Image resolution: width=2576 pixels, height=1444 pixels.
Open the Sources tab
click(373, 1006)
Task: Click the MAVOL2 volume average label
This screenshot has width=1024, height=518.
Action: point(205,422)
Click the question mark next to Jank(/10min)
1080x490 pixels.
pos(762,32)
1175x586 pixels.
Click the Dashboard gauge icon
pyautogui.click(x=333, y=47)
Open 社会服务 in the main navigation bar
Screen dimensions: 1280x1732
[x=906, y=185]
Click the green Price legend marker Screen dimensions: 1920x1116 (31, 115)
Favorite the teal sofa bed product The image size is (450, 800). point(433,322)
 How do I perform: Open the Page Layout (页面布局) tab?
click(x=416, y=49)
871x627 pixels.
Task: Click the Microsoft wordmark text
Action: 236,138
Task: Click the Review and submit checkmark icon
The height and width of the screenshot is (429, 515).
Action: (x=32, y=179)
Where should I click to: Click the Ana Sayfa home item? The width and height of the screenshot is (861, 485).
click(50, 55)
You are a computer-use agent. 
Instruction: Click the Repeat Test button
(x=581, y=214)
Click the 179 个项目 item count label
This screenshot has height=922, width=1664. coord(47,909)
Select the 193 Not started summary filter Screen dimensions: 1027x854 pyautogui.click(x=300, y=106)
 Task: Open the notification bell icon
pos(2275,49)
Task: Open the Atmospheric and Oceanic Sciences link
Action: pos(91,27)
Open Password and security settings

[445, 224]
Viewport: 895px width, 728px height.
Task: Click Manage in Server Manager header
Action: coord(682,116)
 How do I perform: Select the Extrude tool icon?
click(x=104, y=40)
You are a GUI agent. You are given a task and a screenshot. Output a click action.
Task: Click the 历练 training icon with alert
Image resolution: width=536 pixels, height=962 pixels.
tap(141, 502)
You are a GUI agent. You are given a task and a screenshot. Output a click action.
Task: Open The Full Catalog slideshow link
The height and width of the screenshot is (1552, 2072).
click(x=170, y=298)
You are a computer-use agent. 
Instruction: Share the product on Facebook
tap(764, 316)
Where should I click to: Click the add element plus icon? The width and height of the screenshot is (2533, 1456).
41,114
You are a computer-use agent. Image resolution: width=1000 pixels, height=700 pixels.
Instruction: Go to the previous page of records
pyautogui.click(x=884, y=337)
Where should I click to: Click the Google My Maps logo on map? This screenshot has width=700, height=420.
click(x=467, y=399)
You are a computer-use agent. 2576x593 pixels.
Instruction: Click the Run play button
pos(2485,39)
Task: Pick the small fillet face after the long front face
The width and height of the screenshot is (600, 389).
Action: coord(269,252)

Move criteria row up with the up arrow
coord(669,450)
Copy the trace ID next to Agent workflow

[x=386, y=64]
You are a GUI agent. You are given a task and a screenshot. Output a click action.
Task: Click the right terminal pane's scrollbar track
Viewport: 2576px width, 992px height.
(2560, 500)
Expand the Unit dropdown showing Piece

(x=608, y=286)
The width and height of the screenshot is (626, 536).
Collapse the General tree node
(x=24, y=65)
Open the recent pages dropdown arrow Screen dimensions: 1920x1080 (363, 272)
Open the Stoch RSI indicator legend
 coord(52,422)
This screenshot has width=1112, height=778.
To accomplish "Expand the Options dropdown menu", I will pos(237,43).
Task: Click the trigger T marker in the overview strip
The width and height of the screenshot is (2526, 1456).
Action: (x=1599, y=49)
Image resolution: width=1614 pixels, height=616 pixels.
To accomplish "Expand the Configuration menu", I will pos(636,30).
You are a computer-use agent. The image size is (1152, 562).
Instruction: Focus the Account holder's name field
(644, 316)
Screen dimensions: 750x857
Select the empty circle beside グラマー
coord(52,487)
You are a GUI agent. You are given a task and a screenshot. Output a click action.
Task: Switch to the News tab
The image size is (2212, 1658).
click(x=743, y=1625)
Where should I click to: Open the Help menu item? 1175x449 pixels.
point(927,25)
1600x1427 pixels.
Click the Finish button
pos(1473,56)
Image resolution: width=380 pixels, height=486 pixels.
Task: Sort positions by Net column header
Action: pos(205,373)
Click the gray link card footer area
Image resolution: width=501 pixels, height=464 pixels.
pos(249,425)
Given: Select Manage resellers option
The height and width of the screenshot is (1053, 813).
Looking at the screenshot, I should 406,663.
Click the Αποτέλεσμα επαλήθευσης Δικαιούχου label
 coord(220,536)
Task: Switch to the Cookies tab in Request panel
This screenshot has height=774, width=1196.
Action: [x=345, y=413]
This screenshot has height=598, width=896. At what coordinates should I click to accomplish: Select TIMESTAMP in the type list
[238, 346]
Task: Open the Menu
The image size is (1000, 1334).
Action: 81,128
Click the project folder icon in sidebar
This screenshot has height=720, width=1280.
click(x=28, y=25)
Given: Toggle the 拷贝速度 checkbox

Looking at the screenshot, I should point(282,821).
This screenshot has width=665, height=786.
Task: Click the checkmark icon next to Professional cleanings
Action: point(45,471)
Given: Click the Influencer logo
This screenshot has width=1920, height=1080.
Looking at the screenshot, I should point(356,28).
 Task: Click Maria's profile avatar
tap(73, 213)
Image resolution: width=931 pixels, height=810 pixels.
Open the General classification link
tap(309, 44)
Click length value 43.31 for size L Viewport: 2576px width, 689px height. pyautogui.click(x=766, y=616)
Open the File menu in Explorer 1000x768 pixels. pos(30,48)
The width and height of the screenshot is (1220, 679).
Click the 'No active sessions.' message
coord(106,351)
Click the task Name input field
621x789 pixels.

Goal:
Count the lines above that contain the string "arrow", treating uppercase and lowercase as different. Reply with the number alone.

Output for this task:
2